I will approach this question from a number of angles. Firstly, why is the person undertaking coaching doing it? You can easily imagine that if a person enters a coaching relationship willingly, the outcome is likely to be different to that if a person feels forced to do it. Some organisations use coaching as a remedial intervention. People are sent for coaching if they are underperforming. Others use it as a perk or developmental intervention for high flyers or top talent. The former may approach coaching reluctantly, the latter with enthusiasm.

Secondly, what does a person aim to gain through coaching? Are his or her expectations realistic? Is coaching the best mechanism or approach, depending on what the person is hoping to develop or achieve? Coaching can make a real difference, but it isn’t a silver bullet. I often hear of people seeking coaching to develop their professional or technical expertise. Whilst coaching can certainly be used to develop professional insight and capability, technical knowledge and expertise may be better addressed through training or mentoring.

Thirdly, is there a good fit between coach and the person seeking coaching? This could range from interpersonal chemistry to coaching expertise and approach. Some coaches focus on how to navigate business challenges, others are more psychologically orientated. I advise people to think first what they hope to achieve through coaching, what they hope to be different then to explain their provisional goals and to ask the coach, ‘how might you approach that with me?’ The response will help determine whether it’s the right choice.

Fourthly, does a person know how to get the best from coaching? If he or she hasn’t worked with a coach before, what help may he or she need in managing the relationship? It’s about learning to act intentionally and proactively as a coaching client. I sometimes meet people who have felt frustrated with their coach. On further exploration, they have approached the coach in passive mode, waiting for the coach to do something magic. The trick is how to work with the coach, to co-create the agenda and provide constructive feedback.

Fifthly, how well does coaching fit with the person’s culture or organisational culture? Does the person's environment support and encourage the posing of searching questions, even if they challenge established norms or perceived authority? I have found this particularly challenging in places where people defer to the status quo out of cultural respect or fear. In such environments, if a coach asks a person, ‘what do you think?’, the person may feel confused (‘why, don’t you know the answer?’) or threatened (‘are you trying to catch me out?’).

Finally, how well does the person apply what they are learning through coaching? Does he or she allow space and time following coaching to allow deep insights to surface? Does he or she rush back into normal activities and habitual patterns of behaviour so that learning is quickly lost? The greatest value from coaching often emerges afterwards when the person steps back from the coaching experience itself (a) to reflectively journal his or her learning and (b) to experiment with new ideas and approaches to see what happens as a result.
25 Comments
John Charnock link
22/3/2012 10:54:39 am

I agree but would emphasise the need to agree realistic actions with the coachee which are then followed up at the next meeting. The deep insights you mention come from having made a detailed analaysis of the situation, discussed the options for action and then taken the action. The following session should explore what went well / not so well and why.

Reply
Nick Wright
22/3/2012 12:46:28 pm

Hi John. Yes, exploring what happened in subsequent sessions (where there are subsequent sessions) can generate deeper insight and consolidate learning. Reminds me of action research. Nick

Reply
Felicity O'Hanlon
22/3/2012 12:42:28 pm

This is an excellent answer; thorough and comprehensive, examining the question from the perspective of both client and coach.

------------

# AIM OF THE TASK
According to the passage on coaching, what may better address technical knowledge and expertise than coaching?

# DATASET EXCERPT

------------

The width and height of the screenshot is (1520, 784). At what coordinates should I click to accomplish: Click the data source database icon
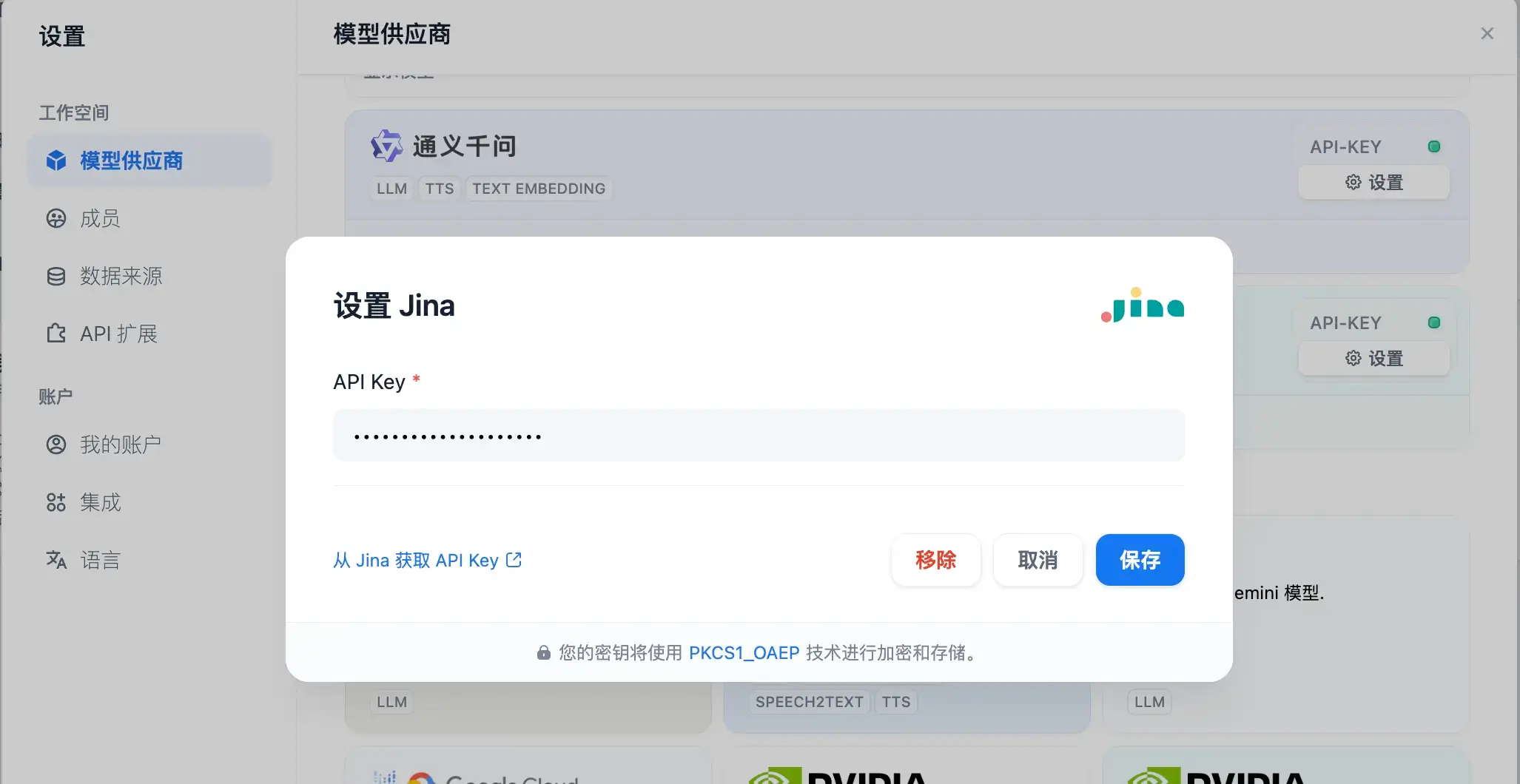tap(56, 276)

------------

# CORRECT ANSWER
Training or mentoring.